→ Brief
The material below holds the lines to copy: from the one with "Viewport: 640px width, 360px height." up to and including the one with "the SAVE ENGINE". Copy them exactly and skip the pictures.

→ Record set
= = = = =
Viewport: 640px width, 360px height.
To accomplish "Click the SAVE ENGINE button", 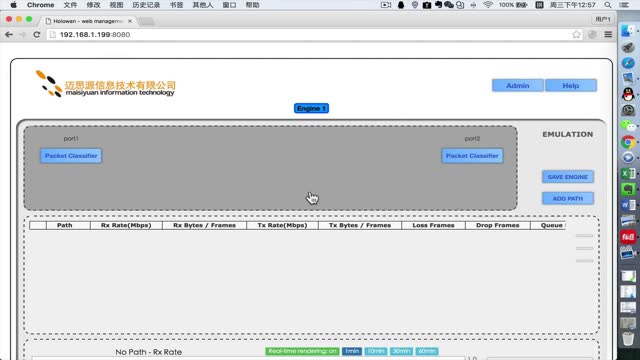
= = = = =
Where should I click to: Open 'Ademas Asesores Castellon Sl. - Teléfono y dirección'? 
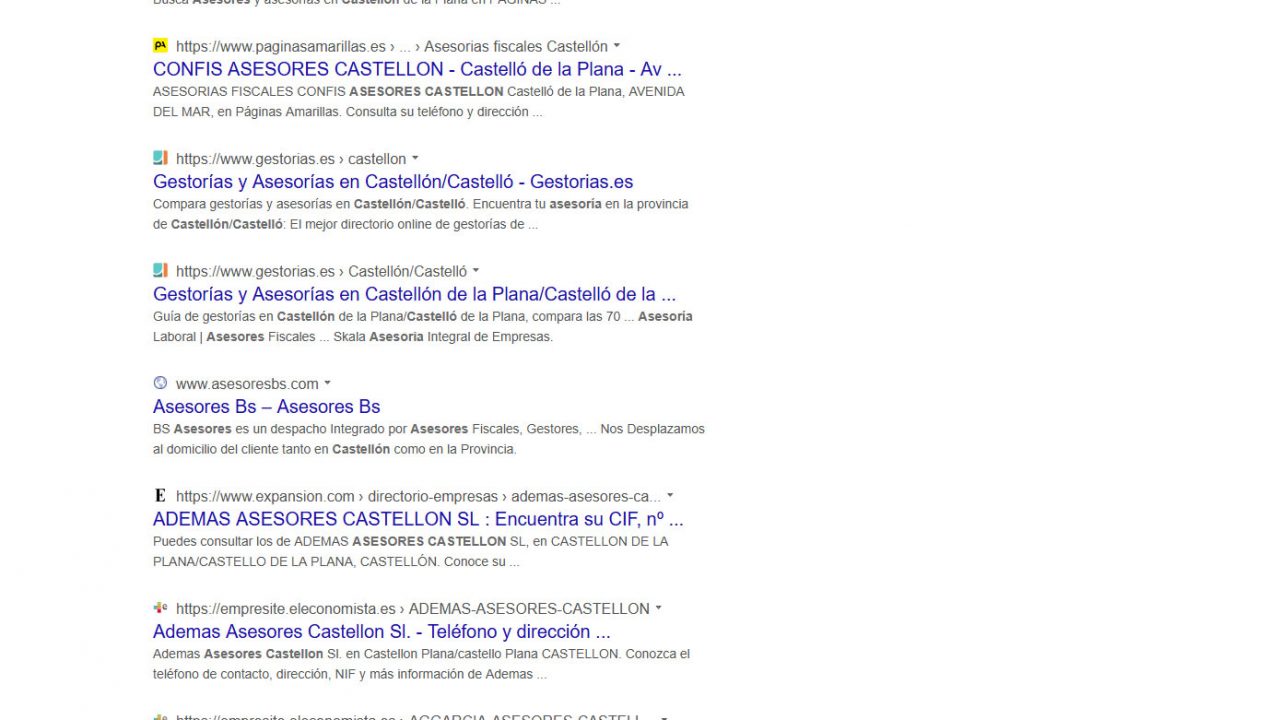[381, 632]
= = = = =
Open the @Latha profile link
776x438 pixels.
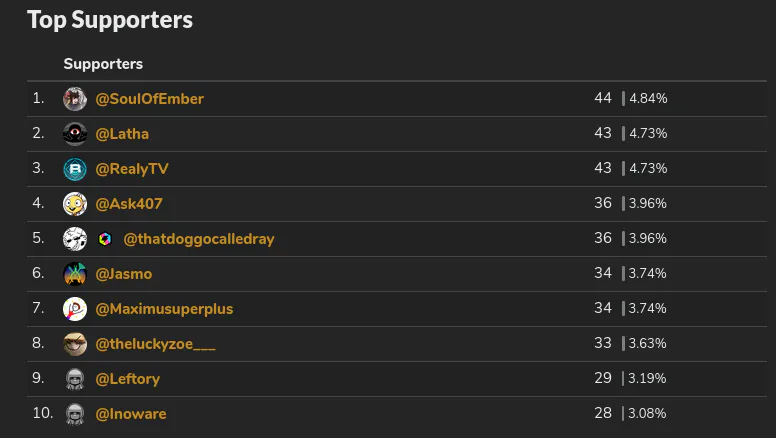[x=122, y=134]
= = = = =
→ Your solution
Viewport: 640px width, 360px height.
To accomplish "Click the SAVE ENGINE button", 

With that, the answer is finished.